Well, considering what I said above, if the IRS doesn’t clarify the rules, most people could be considered not tax compliant. Even when rules are crystal clear, most filers are likely not compliant – for instance, remember that Visa gift card you got at Christmas 2 years ago, well guess what it still has a balance of $2.57. Did you report it on your FBAR? (& 8938 if applicable?) well guess what, you could be subject to a $10,000/20,000 penalty. Again, 50 shades of compliance…

*** Not filing U.S. tax returns but are tax compliant:

That’s an interesting one. Another example that comes to mind is kids, (but watch out, the filing requirement for dependents start at $1,000 of unearned income).

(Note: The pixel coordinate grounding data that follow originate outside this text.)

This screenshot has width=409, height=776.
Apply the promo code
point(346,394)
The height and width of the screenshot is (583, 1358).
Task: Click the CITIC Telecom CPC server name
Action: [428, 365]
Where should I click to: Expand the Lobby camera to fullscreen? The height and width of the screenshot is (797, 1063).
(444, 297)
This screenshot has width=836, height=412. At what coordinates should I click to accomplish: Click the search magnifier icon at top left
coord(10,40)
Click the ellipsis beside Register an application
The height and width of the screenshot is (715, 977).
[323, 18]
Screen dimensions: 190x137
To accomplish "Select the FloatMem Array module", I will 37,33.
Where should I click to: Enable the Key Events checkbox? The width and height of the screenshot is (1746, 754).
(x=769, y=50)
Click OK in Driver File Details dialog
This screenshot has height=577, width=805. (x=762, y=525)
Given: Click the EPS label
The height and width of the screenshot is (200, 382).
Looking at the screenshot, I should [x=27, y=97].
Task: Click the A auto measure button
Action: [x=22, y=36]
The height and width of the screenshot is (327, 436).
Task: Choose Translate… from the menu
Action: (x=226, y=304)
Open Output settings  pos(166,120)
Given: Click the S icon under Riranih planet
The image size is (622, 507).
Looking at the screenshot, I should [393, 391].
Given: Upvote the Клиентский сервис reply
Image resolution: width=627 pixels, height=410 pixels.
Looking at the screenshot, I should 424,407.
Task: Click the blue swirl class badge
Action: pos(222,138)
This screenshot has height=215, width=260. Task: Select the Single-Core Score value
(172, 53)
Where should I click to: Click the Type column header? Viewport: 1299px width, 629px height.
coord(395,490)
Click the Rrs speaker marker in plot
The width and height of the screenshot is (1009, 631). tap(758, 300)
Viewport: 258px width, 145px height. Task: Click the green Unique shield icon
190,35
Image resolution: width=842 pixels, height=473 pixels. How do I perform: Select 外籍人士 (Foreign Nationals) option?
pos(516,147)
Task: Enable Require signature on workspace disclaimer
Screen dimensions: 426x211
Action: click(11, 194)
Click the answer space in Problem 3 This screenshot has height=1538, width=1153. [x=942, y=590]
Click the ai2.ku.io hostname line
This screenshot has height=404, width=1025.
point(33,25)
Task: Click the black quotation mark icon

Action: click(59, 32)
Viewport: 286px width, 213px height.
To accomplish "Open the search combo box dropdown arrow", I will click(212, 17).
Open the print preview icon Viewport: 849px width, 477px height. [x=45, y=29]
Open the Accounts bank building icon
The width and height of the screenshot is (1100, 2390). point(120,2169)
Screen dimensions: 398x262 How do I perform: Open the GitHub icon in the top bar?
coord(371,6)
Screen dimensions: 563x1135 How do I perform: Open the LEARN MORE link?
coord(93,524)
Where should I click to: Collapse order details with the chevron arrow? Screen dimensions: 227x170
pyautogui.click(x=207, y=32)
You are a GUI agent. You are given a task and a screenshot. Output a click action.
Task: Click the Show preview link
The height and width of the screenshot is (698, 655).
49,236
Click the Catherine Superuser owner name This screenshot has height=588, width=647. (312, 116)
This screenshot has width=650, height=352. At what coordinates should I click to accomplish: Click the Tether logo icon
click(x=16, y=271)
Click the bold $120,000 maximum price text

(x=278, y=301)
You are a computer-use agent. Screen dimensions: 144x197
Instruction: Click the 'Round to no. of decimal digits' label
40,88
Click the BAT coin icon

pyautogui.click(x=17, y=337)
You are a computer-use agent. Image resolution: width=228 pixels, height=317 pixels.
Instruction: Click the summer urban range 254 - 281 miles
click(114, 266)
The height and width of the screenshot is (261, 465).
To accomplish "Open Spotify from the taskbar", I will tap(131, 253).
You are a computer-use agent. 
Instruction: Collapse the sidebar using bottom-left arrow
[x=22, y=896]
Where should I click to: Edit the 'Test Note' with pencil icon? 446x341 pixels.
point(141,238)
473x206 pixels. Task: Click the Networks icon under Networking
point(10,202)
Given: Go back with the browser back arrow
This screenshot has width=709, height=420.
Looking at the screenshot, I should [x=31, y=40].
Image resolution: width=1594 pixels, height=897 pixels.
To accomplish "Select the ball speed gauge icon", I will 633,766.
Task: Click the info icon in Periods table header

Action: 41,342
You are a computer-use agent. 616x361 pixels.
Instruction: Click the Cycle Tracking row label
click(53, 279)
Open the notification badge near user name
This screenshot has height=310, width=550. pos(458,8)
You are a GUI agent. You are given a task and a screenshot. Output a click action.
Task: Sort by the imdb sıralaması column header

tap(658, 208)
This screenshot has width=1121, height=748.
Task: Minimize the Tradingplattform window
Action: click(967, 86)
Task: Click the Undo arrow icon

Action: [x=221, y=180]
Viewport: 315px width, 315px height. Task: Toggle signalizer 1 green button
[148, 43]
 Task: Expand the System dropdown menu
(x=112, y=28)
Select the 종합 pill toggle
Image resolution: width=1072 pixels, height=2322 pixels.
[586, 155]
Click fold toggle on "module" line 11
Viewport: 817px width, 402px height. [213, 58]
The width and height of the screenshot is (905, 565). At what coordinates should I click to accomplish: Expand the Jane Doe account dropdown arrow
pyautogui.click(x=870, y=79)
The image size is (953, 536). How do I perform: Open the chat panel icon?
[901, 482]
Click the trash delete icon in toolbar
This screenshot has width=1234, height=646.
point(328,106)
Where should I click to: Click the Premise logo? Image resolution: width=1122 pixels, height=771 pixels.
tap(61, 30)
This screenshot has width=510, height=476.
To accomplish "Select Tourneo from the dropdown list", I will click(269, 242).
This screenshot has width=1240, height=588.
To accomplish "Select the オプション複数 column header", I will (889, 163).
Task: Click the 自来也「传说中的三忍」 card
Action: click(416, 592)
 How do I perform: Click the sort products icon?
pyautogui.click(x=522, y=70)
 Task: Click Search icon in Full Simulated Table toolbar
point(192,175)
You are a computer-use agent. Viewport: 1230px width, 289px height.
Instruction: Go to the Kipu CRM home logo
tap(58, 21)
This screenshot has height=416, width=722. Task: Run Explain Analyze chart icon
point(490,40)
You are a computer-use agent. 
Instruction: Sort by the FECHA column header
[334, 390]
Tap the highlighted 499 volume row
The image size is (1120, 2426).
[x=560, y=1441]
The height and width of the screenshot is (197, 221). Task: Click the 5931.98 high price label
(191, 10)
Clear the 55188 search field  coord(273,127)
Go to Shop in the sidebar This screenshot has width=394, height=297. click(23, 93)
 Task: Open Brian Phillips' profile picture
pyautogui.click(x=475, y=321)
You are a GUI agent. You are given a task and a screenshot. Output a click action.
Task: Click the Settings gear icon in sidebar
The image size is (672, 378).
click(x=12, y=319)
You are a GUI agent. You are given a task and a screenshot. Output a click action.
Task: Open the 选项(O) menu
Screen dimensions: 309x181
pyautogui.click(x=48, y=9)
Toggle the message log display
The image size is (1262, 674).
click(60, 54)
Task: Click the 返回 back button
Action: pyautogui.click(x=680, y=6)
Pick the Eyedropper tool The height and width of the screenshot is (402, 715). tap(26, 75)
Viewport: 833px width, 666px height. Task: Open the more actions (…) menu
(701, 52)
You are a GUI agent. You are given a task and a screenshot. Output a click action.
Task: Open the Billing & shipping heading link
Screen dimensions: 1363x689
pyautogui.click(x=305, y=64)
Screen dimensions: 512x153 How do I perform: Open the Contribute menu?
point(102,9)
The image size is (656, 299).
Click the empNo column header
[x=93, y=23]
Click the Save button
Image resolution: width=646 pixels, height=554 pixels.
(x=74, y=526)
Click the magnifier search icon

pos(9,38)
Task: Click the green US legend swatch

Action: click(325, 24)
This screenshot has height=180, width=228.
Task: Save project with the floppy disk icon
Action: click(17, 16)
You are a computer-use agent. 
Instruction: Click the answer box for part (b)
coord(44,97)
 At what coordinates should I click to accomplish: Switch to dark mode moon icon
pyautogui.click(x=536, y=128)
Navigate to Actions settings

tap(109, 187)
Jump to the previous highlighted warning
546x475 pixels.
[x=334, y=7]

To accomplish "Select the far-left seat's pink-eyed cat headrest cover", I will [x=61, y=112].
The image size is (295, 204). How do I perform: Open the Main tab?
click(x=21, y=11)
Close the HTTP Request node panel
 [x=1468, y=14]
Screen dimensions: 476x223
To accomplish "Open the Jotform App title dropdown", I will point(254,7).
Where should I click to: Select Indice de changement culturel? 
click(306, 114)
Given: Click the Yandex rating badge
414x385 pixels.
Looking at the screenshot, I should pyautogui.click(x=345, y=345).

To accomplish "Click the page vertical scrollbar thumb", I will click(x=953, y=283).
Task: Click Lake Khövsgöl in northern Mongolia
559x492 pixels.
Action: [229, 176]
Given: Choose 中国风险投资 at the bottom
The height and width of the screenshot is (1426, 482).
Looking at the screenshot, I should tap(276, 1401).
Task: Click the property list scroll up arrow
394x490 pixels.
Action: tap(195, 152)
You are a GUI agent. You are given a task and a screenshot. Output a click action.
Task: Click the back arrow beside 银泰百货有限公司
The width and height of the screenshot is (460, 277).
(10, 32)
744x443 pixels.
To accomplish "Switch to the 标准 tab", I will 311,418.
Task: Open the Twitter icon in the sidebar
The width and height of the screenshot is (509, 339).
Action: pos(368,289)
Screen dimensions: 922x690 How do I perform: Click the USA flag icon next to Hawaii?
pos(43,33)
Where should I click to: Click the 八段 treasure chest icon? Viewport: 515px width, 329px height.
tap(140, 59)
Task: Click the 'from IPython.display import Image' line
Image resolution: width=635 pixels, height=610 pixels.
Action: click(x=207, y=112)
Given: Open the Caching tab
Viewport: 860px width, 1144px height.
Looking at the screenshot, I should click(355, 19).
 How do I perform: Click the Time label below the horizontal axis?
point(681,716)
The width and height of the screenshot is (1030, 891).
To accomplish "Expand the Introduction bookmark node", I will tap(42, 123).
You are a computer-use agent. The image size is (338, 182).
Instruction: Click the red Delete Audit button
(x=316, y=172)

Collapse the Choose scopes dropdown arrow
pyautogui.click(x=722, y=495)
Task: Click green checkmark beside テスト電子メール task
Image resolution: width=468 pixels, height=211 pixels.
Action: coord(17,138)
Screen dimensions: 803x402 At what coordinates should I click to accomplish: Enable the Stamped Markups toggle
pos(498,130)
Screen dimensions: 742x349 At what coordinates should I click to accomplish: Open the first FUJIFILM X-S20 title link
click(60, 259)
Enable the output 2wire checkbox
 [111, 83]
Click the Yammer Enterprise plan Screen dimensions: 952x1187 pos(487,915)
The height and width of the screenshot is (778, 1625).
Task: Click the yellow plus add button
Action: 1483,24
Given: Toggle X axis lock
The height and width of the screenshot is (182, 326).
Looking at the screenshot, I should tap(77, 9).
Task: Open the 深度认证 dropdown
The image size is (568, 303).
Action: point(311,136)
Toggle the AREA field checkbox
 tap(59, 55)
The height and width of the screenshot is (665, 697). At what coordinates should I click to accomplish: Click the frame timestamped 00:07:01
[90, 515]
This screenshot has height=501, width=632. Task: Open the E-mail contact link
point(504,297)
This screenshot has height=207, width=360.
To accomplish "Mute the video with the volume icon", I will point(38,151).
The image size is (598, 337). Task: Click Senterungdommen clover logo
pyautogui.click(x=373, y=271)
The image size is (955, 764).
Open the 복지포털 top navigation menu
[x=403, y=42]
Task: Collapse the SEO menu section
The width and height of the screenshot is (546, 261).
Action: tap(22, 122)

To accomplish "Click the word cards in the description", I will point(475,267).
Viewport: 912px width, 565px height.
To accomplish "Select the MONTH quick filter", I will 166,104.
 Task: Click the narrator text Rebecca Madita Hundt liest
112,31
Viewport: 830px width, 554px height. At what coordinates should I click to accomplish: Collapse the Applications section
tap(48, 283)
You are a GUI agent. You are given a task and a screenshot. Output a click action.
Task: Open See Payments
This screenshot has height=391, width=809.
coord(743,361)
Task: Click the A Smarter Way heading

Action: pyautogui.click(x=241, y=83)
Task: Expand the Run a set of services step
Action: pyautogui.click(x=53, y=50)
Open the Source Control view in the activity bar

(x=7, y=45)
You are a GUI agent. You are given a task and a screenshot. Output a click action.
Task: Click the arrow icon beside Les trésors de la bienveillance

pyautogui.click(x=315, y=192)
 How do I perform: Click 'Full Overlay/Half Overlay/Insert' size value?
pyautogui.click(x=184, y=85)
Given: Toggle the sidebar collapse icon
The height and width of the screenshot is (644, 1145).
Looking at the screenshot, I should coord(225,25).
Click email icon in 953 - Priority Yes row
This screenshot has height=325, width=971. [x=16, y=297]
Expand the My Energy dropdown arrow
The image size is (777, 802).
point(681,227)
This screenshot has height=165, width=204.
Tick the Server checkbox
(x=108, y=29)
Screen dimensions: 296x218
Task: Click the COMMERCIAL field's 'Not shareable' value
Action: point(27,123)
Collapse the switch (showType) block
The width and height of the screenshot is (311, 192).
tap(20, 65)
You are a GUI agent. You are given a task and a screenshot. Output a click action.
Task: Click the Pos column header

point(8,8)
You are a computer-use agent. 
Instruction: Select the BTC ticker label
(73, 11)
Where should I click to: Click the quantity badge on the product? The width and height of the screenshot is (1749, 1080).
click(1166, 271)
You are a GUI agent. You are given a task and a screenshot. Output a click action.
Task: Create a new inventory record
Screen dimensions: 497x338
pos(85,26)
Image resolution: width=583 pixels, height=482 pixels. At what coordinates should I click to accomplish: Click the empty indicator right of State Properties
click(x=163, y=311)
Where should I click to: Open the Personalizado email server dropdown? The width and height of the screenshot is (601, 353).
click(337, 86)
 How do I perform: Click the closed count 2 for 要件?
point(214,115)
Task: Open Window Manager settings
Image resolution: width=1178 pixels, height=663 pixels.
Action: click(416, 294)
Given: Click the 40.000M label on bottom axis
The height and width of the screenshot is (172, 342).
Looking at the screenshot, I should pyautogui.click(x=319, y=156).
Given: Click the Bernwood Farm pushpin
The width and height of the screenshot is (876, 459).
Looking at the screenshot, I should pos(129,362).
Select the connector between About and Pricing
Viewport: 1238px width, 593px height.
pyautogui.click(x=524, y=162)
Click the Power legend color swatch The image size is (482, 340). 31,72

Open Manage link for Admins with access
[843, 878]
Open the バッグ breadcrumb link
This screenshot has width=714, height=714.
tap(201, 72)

FATCA will make it very interesting. We’re seen in Switzerland banks go above and beyond what FACTA requires to protect themselves against US litigations. Swiss bankers were requesting US persons to provide proof of filing US tax returns/FBAR – and were freezing accounts until they were satisfied that the filing requirement was met. In such case, will the banks be satisfied when the US person claims not to have a filing requirement? Does that mean that US persons would defacto have a filing requirement regardless of income?

**** Not filing U.S. tax returns and are not tax compliant

Completely agree with John. The IRS will go after you (in many cases even if there is no tax due at the end) – get into streamlined while you can. Considering the number of non-tax compliant US persons living outside the US and the fact that the failure to file for most was “non-willful”, I would expect some version of the streamlined program to remain in place for some time (years?) into the future with the caveat that eligibility to such program would be conditioned by the fact that the IRS did not already contact you. Once the IRS collects and more importantly processes (that should be a fun task, thin budget, galore data) the FACTA info it receives from banks, it will send out notices – as such even though I would expect some version of the program to remain in place, I would advise people in this category to become compliant sooner rather than later.